## Return to Answer

1 [made Community Wiki]

More generally, you might ask "what is the point of constructing limits or colimits of diagrams of objects instead of working directly with the diagrams?" A generic answer is that a diagram of objects in a category describes a functor, and it is useful to know that that functor is representable. For example, if objects $X_1, X_2$ in a category have a product $X_1 \times X_2$, this is equivalent to the statement that the functor $\text{Hom}(-, X_1) \times \text{Hom}(-, X_2)$ is representable. So you now know that this functor takes colimits to limits, which is new information.

Another generic answer is the following. Any time you construct an object $X$ as a limit of a diagram of other objects $X_i$ in a category, you know what the maps into $X$ look like by definition (compatible systems of maps into the $X_i$).
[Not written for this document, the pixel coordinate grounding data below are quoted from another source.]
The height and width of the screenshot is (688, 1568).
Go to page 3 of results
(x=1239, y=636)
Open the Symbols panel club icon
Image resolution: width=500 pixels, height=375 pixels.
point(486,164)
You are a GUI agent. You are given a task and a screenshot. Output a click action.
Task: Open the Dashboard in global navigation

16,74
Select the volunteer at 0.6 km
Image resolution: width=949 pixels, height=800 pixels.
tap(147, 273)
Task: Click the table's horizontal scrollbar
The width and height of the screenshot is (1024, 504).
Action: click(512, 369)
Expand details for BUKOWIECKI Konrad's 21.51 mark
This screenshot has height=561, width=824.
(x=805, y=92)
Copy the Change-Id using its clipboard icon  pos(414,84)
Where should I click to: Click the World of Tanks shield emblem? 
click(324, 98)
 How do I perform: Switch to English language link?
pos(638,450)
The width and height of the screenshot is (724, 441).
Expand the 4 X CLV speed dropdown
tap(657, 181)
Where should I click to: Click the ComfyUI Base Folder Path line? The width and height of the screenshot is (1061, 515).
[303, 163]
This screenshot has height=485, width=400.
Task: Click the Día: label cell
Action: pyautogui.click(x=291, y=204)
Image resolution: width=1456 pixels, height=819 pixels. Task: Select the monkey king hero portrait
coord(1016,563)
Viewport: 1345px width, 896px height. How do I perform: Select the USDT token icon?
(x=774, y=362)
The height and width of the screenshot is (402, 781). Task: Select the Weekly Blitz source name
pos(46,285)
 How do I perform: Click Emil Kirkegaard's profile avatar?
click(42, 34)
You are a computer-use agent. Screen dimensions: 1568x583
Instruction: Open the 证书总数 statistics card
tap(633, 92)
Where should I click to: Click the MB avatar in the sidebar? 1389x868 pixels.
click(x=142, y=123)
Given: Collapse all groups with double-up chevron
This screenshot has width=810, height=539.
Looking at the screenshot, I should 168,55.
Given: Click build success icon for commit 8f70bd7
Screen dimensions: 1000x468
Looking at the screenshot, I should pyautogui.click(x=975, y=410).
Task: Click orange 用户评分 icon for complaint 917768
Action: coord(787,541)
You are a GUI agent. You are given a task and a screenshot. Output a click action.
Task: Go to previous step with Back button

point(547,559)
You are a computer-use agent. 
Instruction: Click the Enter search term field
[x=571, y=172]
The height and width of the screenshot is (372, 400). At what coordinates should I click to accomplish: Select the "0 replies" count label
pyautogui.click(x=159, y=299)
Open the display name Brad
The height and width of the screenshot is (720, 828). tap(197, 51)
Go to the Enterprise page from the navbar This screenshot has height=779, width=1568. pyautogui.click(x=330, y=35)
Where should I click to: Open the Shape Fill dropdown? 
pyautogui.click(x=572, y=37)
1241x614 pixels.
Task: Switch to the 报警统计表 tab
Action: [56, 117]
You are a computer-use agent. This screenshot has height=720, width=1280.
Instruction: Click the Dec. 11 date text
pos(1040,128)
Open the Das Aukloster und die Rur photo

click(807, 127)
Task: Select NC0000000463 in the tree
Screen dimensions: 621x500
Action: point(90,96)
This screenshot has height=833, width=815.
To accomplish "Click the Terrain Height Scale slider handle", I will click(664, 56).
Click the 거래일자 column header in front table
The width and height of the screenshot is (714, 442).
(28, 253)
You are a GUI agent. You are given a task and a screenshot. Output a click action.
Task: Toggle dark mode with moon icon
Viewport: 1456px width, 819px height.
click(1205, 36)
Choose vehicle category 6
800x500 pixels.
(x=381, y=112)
What you don't know is what the maps out of $X$ look like, and this is new information you get from the existence of $X$. For example, the limit of the empty diagram is the terminal object $1$, and while maps into $1$ are trivial, maps out of $1$ ("global points") are not; in the category of schemes over a field $k$, for example (an example within an example!), they correspond to $k$-points.

Specializing to Galois theory, when you construct a Galois group $G$ as a limit of finite Galois groups $G_i$, the new information you have access to is, for example, the representation theory of $G$. I don't know how one would talk about the correspondence between modular forms and 2-dimensional Galois representations without direct access to the group $\text{Gal}(\bar{\mathbb{Q}}/\mathbb{Q})$, for example.